В студии, где сидит Китнисс, в нашей комнате, и кажется, что даже во всем Панеме царит звенящая тишина. Никто никогда не говорил, каково это – быть трибутом-победителем.
- И мне тогда показалось, что спасение дорогого для тебя человека хоть как-то поможет искупить мою вину. Ведь смерть порой приносит страшное облегчение. Не только для тебя, но и для других. И ты живешь этой мыслью. Цепляешься за нее, как за соломинку, за последнюю надежду. Моим желанием было спасти Пита. И на мое удивление, такое желание было не у меня одной. Все было так странно, так запутанно. Я не знала о повстанцах, не понимала сути этой игры. Для меня было ясно только одно – спасая Пита, они удерживают меня от расторжения союза. Да и он сам был против этого. Я до сих пор жалею, что не уговорила его тогда уйти. А еще больше о том, что тогда позволила «союзникам» нас разлучить, и ушла с Джоанной. Но я порой прокручиваю в голове те события и понимаю, что у меня не было ни единой возможности остаться, не расторгнув союза.
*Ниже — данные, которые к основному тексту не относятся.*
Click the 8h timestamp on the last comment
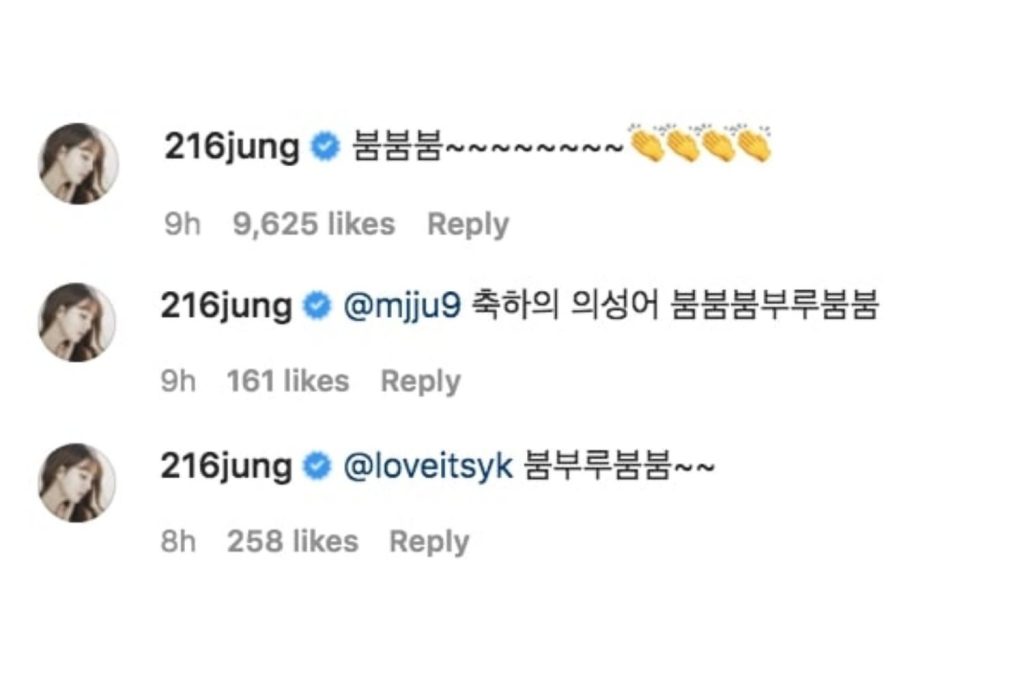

А потом, когда Джоанна ударила меня катушкой с проводом… Дальше события я помню смутно… Помню, что вернулась к Дереву молний, звала Пита и взорвала арену… Я сама до сих пор понять не могу, зачем сделала это. Никаких намерений у меня не было. По крайней мере, я их не помню.
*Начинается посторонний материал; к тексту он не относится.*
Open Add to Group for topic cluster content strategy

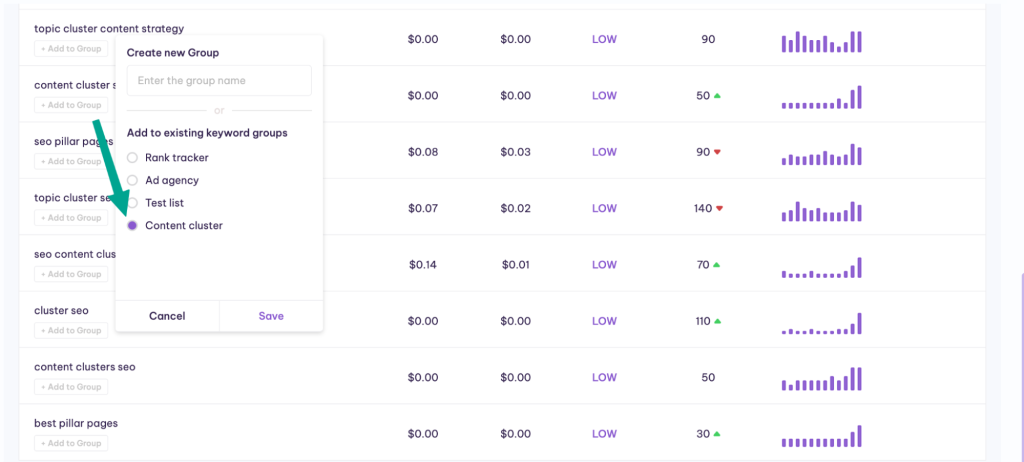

Китнисс замолкает, опускает взгляд в пол и начинает выстукивать какой-то непонятный ритм кончиками ногтей. Цезарь молча рассматривает Китнисс с ног до головы, будто раздумывая над чем-то.
- Китнисс, как ты думаешь, знал ли в тот момент Пит о повстанцах? – с какой-то нерешимостью спрашивает ведущий.
Китнисс медленно поднимает голову, в свою очередь внимательно рассматривая Цезаря, будто прикидывая, как получше его можно убить.
- Нет, Цезарь, - холодно отвечает она.
- Ты уверена?
- Абсолютно. Я бы знала.
- А как насчет вашего ментора, Хеймитча?
Китнисс, продолжая отстукивать четкий ритм и рассматривая Цезаря, едко улыбается.
-Я понятия не имею, знал ли о чем-либо Хеймитч. И знать не желаю.
-Как ты думаешь, он знал что-либо о заговоре?
-Я понятия не имею, знал ли о чем-либо Хеймитч, - повторяет Китнисс. – Он, знаешь ли, не имеет привычки ставить меня в известность о своих планах. И я ничего об этом не думаю, – предупреждая очередной вопрос, отвечает она.
Какое-то время они молчат. Китнисс чуть прикрывает глаза, переводя дыхание, и интересуется:
- Что мы еще должны обсудить?
- В чём дело? – вопросом на вопрос отвечает Цезарь.
- В последнее время я очень быстро устаю, знаешь ли, - равнодушно отвечает она, смотря куда-то в сторону.
- Слышал, у тебя были небольшие проблемы со здоровьем, - негромко замечает Цезарь, бросая короткий взгляд на оператора, стоящего возле камеры.
- Ну, выкидыш нельзя назвать небольшой проблемой со здоровьем, - отвечает Китнисс с некоторым трагизмом в горле, показывая тем самым Капитолийским зрителям то, что ей действительно пришлось пережить ужасное событие в жизни каждой девушки.